> [REQUIREMENT] Please copy every record below exactly and leave out the pictures.

☆ ☆ ☆ ☆ ☆

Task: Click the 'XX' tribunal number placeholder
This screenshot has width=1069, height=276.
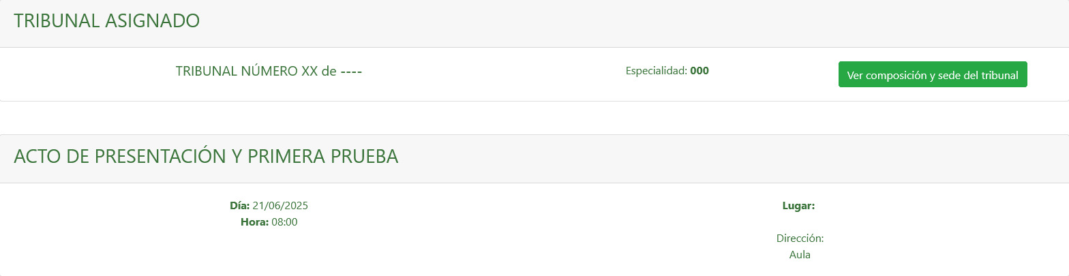Action: (310, 71)
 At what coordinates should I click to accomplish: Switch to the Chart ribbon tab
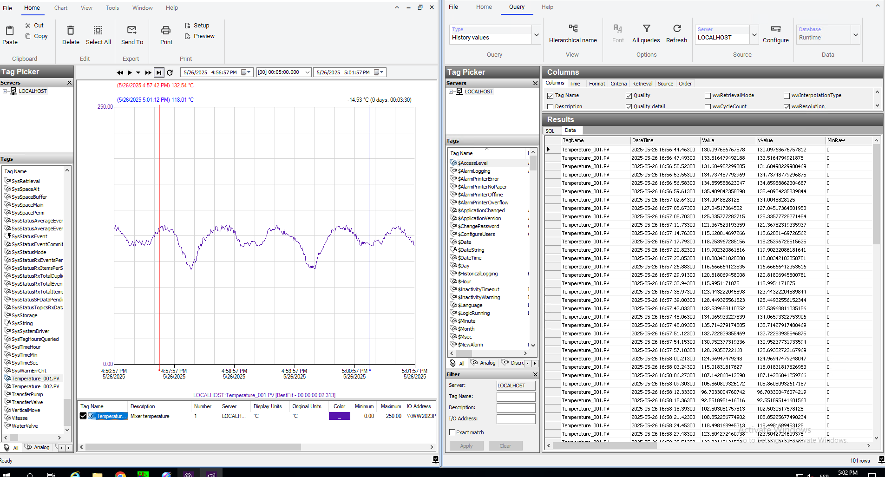point(61,8)
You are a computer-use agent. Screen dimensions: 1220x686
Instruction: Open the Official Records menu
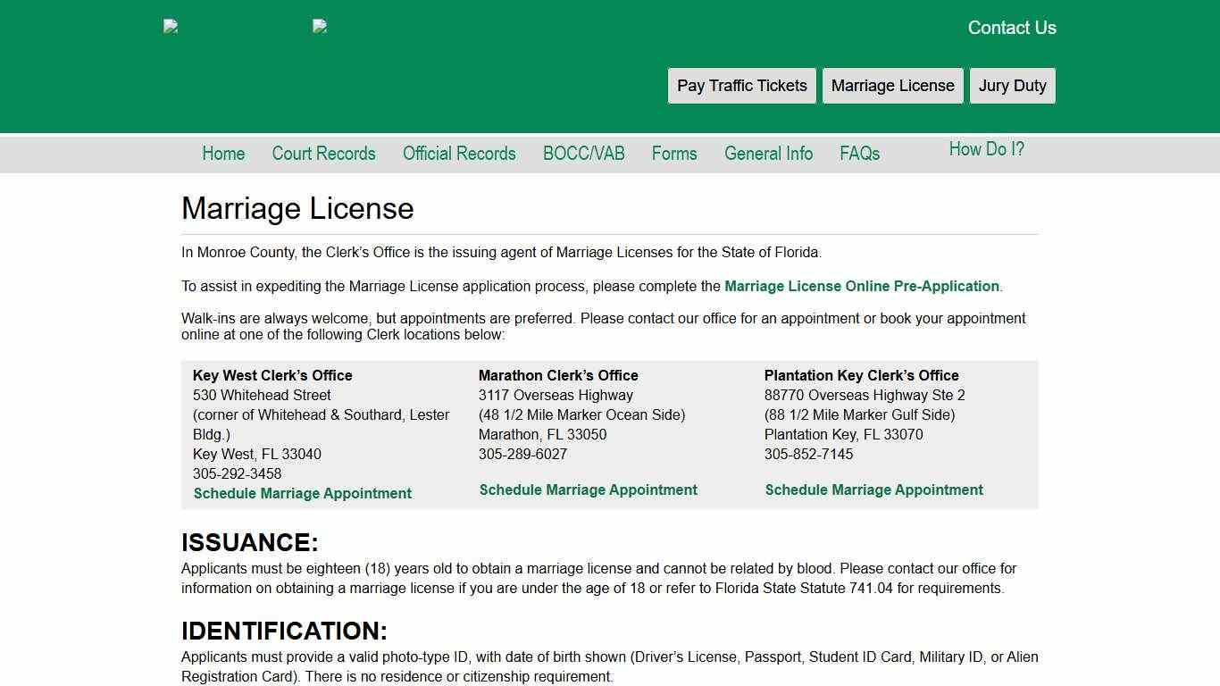(458, 154)
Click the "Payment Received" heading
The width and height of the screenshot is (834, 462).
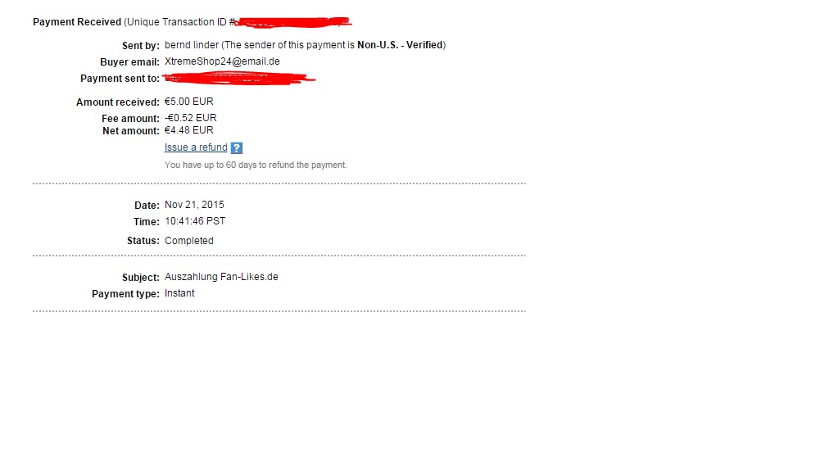[x=77, y=22]
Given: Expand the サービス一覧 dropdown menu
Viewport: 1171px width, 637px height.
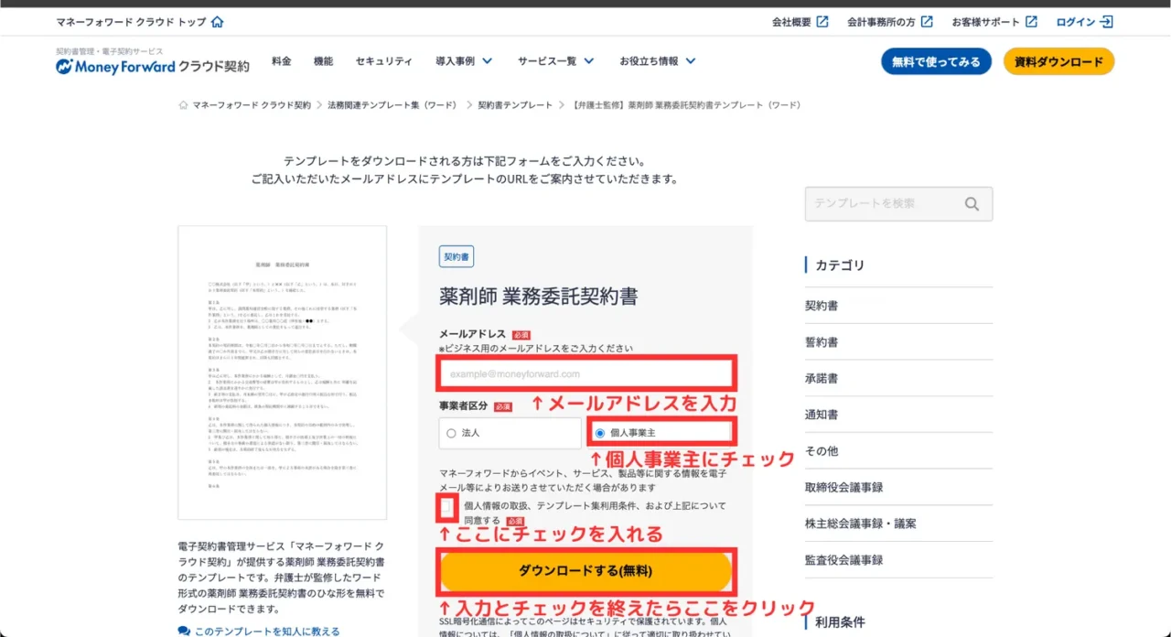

☆ ☆ ☆ ☆ ☆

> [SOLUTION BELOW]
Task: Click the 'XX' tribunal number placeholder
This screenshot has width=1069, height=276.
Action: (310, 71)
 At what coordinates should I click to accomplish: Switch to the Chart ribbon tab
point(61,8)
You are a computer-use agent. Screen dimensions: 1220x686
Instruction: Open the Official Records menu
(458, 154)
Click the "Payment Received" heading
The width and height of the screenshot is (834, 462).
[x=77, y=22]
Given: Expand the サービス一覧 dropdown menu
Viewport: 1171px width, 637px height.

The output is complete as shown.